#### [GIVEN DATA]
-- START --
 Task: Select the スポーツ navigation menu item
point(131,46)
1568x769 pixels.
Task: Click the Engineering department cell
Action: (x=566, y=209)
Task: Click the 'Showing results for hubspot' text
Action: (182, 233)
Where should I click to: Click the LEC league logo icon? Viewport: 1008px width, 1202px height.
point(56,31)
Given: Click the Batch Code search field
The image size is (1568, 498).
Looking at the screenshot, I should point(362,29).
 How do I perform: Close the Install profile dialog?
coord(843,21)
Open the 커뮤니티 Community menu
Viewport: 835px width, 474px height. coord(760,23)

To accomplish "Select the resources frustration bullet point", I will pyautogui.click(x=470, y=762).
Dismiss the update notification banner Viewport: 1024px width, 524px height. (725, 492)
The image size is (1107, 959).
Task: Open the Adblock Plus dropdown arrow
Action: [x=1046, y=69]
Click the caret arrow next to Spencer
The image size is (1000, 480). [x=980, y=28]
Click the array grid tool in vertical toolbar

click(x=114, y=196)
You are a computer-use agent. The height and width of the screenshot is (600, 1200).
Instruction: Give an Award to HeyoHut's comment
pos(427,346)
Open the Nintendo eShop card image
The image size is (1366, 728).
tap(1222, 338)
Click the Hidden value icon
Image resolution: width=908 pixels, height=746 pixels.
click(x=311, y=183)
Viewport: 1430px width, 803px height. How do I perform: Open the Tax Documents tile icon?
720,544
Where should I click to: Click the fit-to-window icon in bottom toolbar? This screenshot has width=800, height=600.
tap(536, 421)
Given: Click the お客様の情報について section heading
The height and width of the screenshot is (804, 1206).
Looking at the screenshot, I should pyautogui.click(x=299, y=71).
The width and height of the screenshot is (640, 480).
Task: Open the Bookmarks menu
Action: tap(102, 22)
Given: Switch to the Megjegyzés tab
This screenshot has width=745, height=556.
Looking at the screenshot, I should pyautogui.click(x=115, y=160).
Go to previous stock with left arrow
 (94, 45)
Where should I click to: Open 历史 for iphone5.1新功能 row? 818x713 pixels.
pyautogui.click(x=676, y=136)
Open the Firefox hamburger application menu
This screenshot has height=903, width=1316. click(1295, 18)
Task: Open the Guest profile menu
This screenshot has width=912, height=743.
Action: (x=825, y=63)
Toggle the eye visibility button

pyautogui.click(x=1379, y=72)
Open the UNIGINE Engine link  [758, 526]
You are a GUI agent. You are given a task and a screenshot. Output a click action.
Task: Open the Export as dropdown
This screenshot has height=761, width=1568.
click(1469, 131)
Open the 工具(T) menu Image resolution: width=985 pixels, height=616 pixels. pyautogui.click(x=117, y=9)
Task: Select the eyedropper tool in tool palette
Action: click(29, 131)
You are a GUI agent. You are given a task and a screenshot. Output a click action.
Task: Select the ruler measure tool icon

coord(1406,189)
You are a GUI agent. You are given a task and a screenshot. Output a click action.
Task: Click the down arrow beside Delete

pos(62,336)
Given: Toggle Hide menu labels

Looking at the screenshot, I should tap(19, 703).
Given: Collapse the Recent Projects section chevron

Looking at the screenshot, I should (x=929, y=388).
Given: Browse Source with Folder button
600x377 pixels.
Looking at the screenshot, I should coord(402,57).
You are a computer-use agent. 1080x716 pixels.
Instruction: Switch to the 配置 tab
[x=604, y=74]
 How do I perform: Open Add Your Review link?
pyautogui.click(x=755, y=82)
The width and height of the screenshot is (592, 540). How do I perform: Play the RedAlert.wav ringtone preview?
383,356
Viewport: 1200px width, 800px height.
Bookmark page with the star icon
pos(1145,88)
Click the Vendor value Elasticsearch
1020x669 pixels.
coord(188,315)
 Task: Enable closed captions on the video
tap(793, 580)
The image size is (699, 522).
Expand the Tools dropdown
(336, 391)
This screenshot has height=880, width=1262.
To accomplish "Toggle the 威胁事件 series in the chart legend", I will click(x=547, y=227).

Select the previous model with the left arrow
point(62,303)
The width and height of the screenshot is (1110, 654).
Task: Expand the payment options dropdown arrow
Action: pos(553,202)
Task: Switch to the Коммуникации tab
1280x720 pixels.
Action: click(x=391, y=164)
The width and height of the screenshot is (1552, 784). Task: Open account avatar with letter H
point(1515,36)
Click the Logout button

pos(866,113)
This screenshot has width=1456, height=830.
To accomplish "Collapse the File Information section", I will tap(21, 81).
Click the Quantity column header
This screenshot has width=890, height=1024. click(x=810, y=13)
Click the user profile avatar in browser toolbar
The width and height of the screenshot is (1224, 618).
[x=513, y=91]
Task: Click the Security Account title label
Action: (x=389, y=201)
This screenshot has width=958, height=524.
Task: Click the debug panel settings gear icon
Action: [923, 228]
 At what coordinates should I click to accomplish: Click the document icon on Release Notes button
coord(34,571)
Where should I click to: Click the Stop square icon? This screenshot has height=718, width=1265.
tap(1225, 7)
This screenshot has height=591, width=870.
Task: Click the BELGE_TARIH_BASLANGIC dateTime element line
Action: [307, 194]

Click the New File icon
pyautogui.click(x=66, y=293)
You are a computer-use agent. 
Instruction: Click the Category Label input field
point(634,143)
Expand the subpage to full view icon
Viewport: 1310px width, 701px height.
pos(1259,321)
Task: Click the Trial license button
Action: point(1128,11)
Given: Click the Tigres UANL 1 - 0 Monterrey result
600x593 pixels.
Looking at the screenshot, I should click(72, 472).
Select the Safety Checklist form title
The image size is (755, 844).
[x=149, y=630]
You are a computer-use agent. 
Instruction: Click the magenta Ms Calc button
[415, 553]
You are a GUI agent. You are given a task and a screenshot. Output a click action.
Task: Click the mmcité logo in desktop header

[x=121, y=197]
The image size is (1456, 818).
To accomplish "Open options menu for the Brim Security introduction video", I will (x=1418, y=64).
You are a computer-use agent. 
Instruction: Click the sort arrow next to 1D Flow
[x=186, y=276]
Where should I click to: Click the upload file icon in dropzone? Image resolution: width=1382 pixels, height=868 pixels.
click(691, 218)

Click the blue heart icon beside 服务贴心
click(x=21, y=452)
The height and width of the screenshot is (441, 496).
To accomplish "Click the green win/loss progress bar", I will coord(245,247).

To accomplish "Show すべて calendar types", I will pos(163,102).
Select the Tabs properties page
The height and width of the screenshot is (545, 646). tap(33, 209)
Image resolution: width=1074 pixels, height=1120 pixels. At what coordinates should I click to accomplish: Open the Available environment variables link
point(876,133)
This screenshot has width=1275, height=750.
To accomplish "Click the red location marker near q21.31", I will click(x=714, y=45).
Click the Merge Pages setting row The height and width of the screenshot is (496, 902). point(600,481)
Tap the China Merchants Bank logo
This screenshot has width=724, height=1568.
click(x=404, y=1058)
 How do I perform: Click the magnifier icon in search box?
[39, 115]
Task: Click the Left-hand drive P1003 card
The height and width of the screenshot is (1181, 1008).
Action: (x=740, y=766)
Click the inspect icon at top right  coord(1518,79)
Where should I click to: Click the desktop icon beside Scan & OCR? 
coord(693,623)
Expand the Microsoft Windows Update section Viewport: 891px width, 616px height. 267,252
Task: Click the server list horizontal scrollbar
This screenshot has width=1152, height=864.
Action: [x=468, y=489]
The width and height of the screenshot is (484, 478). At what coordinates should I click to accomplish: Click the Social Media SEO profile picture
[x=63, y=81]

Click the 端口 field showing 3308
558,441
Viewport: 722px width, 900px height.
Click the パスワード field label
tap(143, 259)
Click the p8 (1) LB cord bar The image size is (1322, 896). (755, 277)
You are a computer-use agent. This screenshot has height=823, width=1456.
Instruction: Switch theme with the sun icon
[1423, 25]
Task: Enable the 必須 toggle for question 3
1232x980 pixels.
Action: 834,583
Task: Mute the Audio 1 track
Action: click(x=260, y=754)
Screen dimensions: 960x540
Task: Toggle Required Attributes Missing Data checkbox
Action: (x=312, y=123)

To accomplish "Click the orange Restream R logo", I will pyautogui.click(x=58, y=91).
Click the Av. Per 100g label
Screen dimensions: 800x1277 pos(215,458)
-- END --
#### [AIM]
Print the lines starting from the first line of the records and ending with the line containing "point(56,31)", including that line. Reproduce them character for character.

#### [FINAL ANSWER]
 Task: Select the スポーツ navigation menu item
point(131,46)
1568x769 pixels.
Task: Click the Engineering department cell
Action: (x=566, y=209)
Task: Click the 'Showing results for hubspot' text
Action: (182, 233)
Where should I click to: Click the LEC league logo icon? Viewport: 1008px width, 1202px height.
point(56,31)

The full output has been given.